Gli articoli 78 e 87 della Costituzione ammettono il ricorso alla guerra, ma si tratta esclusivamente della guerra di difesa, in senso <<tecnico>>, da un attacco armato in atto contro il nostro paese. Tale interpretazione è confermata dall’art. 52, primo comma, della Costituzione, che dispone e sancisce il principio che <<la difesa della patria è sacro dovere del cittadino>>. Il secondo comma prevede, altresì, che <<l’ordinamento delle forze armate si informa allo spirito democratico della Repubblica>>, escludendo quindi ogni idea di obbedienza cieca ed assoluta agli ordini dei militari, indipendentemente dalle finalità per le quali vengono utilizzati. Secondo gli esperti la reazione armata è ammessa solo nell’eventualità in cui l’attacco sia già in atto e ponga in pericolo la stessa integrità e sopravvivenza dello Stato italiano.

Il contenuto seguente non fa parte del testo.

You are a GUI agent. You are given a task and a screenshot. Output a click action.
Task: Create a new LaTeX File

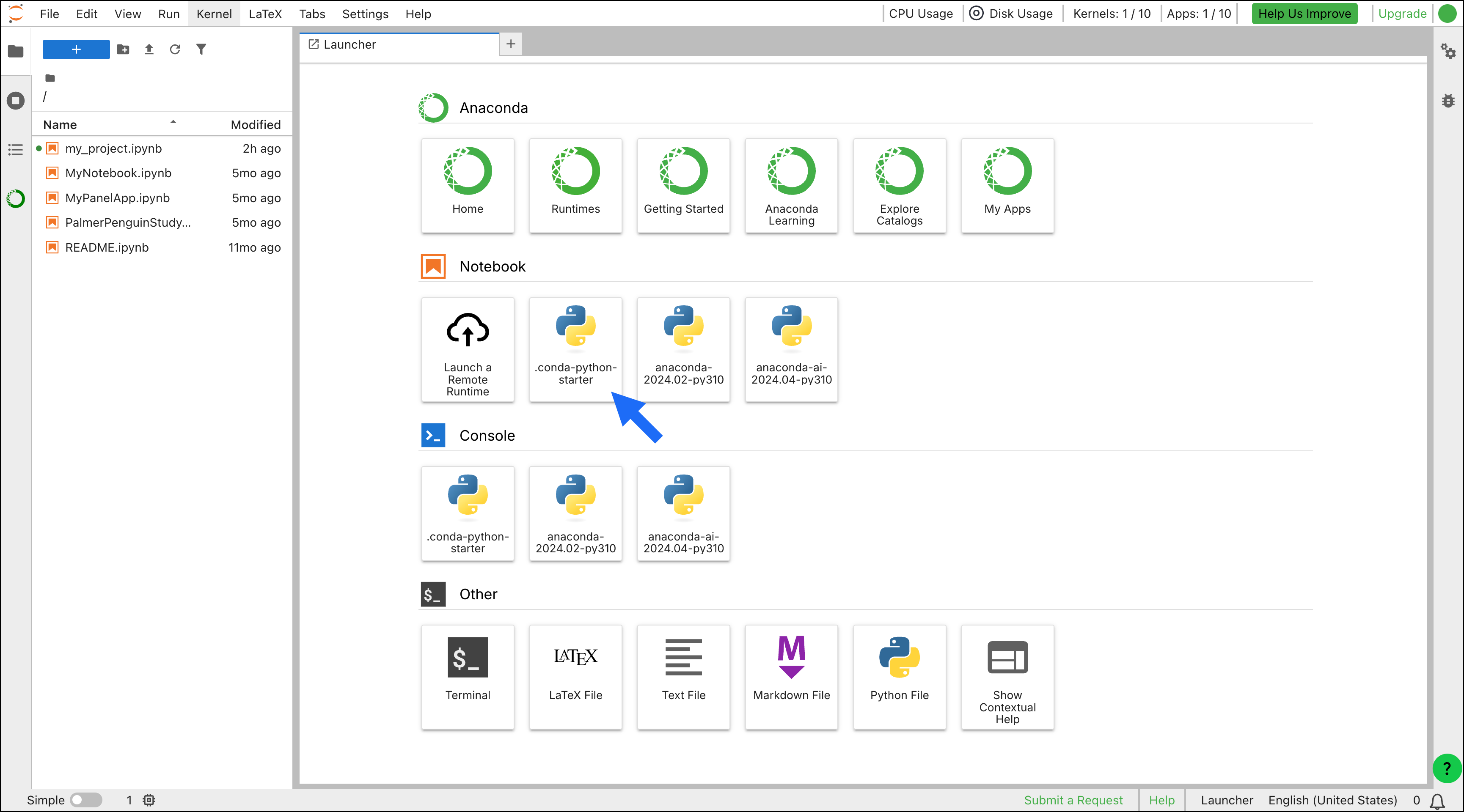tap(575, 676)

Il divieto posto dall’art. 11 esclude sia la cosiddetta legittima difesa <<preventiva>>, sia la rappresaglia o la sola minaccia dell’uso della forza nelle relazioni internazionali. Peraltro, risulta fondamentale la funzione di indirizzo e di controllo del Parlamento e del Presidente della Repubblica, quale massima autorità di controllo della costituzionalità degli atti posti in essere dagli altri organi costituzionali nel campo della politica estera.
Uno stato di guerra può avere, dunque, pesanti ripercussioni sul piano interno, come ad esempio la restrizione del diritto all’informazione e della libertà di manifestazione; è quindi necessaria la massima vigilanza democratica al fine di denunciare e contrastare tendenze e prassi di questo genere. Peraltro, l’osservanza della Costituzione – prevista in modo specifico dall’art. 54, “Tutti i cittadini hanno il dovere di essere fedeli alla Repubblica e di osservarne la Costituzione e le leggi. […]”, si accorda con il diritto alla resistenza collettiva in caso di violazione della Costituzione, dato che i poteri esercitati dallo stato-governo sono ad esso trasferiti dal popolo.

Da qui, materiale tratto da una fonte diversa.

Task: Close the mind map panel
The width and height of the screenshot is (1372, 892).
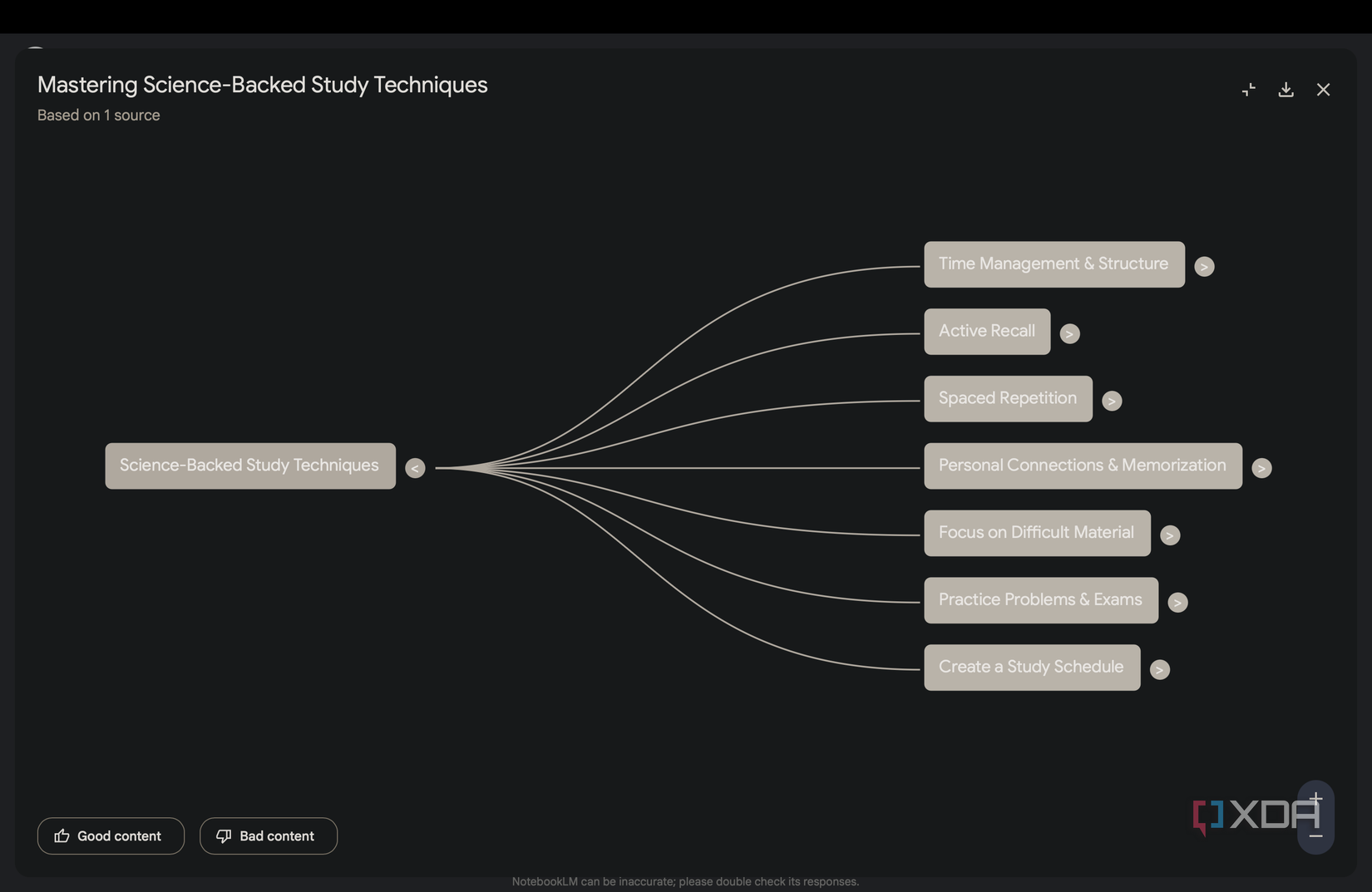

(articolo 1: “L’Italia è una Repubblica democratica, fondata sul lavoro.
La sovranità appartiene al popolo, che la esercita nelle forme e nei limiti della Costituzione.”). Conseguentemente, quando l’esercizio dell’azione governativa non è conforme agli interessi della collettività popolare, è legittimo il comportamento del popolo sovrano che ponga fine alla situazione nella quale viene a trovarsi il Paese. Sulla base di quanto detto, possiamo avviare la riflessione su quella che chiameremo, anche se all’espressione vengono attribuiti diversi significati, <<obiezione di coscienza contro la guerra>>. Ma al di là dei diversi significati, si deve verificare un fatto incontrovertibile: situazioni concrete in cui il dovere di obbedienza alle leggi o alle legittime autorità pubbliche deve lasciare il posto a un <<dovere>> più alto, di fedeltà alla propria coscienza e a fondamentali precetti di natura morale, filosofica e religiosa. Inoltre, non è chi non vede che a proposito della guerra <<l’obbedienza alla coscienza>> si coniuga con il dovere di essere fedeli alla Costituzione, cioè di ripudiare la guerra. Pertanto, la resistenza contro l’esercizio contrario alla Costituzione del potere pubblico è diritto e dovere di ciascuno.